/ domingo 13 de octubre de 2019

De crisálida a mariposa

Cuando el invierno se aproxima, la oruga se envuelve en su capullo y, convertida en crisálida, sueña con ser mariposa.

En la primavera siguiente, cuando el clima se hace más benigno, brota esplendente y maravilloso -dice el poeta- ese poquito de brisa en una mágica lluvia de colores, y con sus alas como pétalos de seda, le da un suave matiz al paisaje. Las mariposas despiertan entonces como flores magníficas de su sueño, abandonando la larva que un día produjo sus ansias de encontrarlo.

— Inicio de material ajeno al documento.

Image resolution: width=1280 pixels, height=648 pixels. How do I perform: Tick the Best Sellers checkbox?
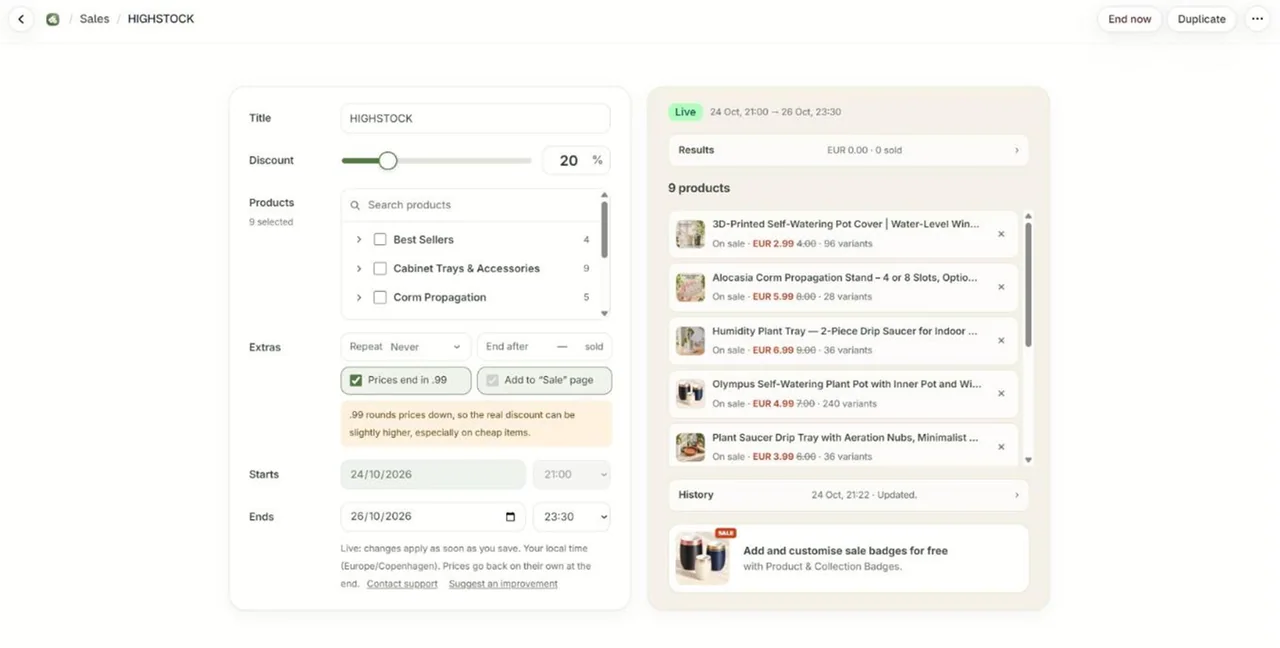(380, 240)
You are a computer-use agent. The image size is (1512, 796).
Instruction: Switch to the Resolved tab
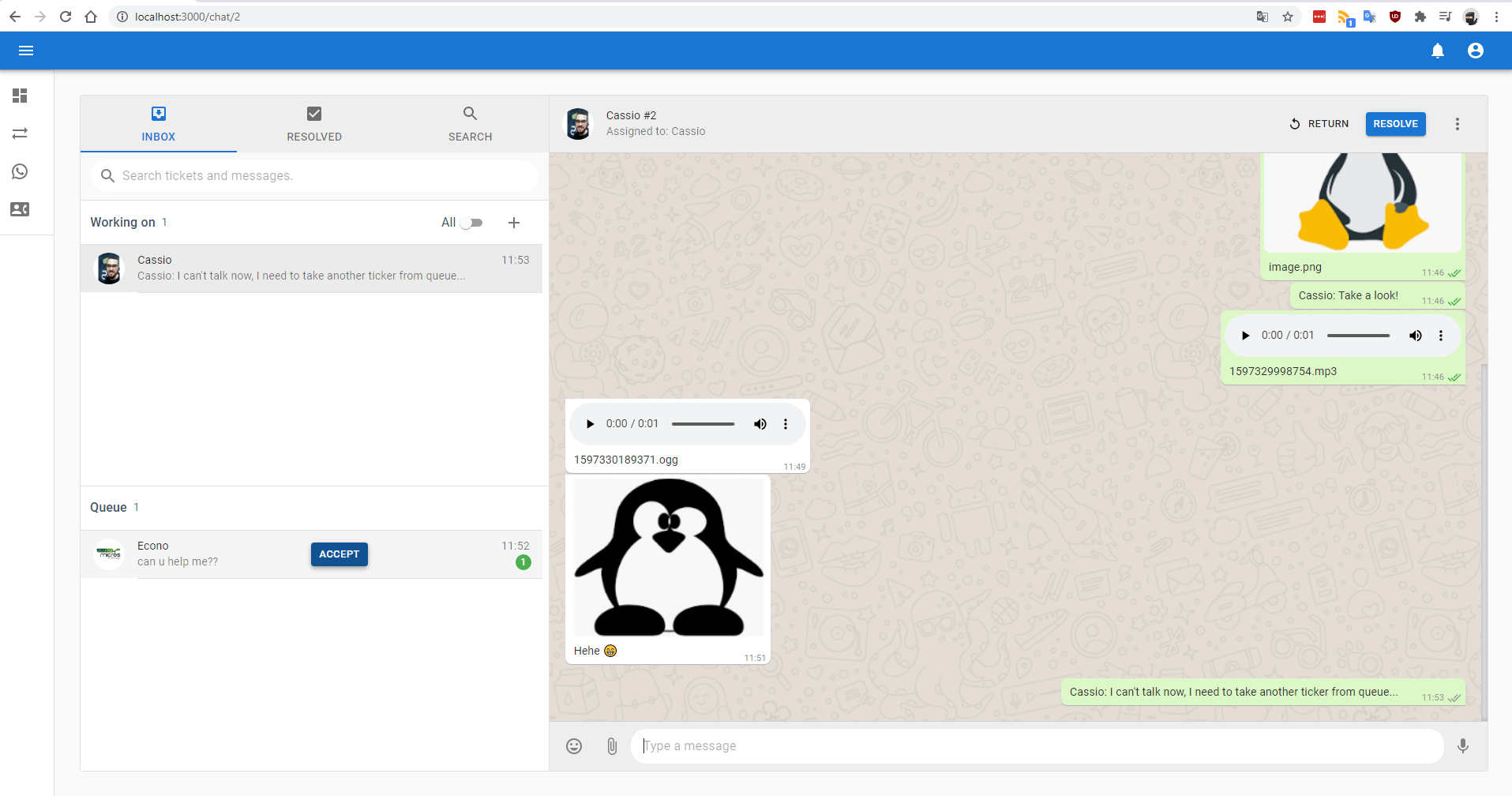point(314,124)
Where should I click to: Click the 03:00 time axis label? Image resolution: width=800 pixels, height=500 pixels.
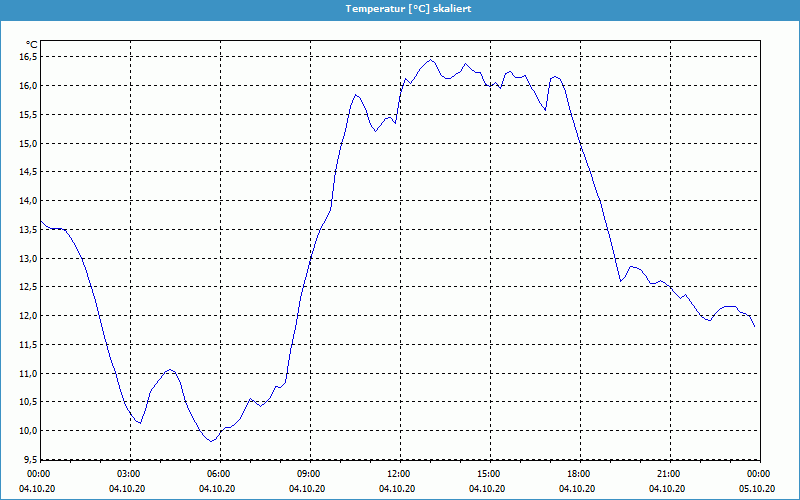click(128, 474)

Por eso apenas aparece el otoño, miríadas de mariposas reinician su lucha ancestral por deshacerse de la estorbosa prisión que su capullo representa para, desembarazándose de él, volar entre los suaves vientos de la noche, iluminándolos con su vuelo multicolor. Y el premio a su esfuerzo será poder hacerlo muchas veces más, en otras esplendorosas mañanas de abril, a pesar de lo breve de su ciclo vital.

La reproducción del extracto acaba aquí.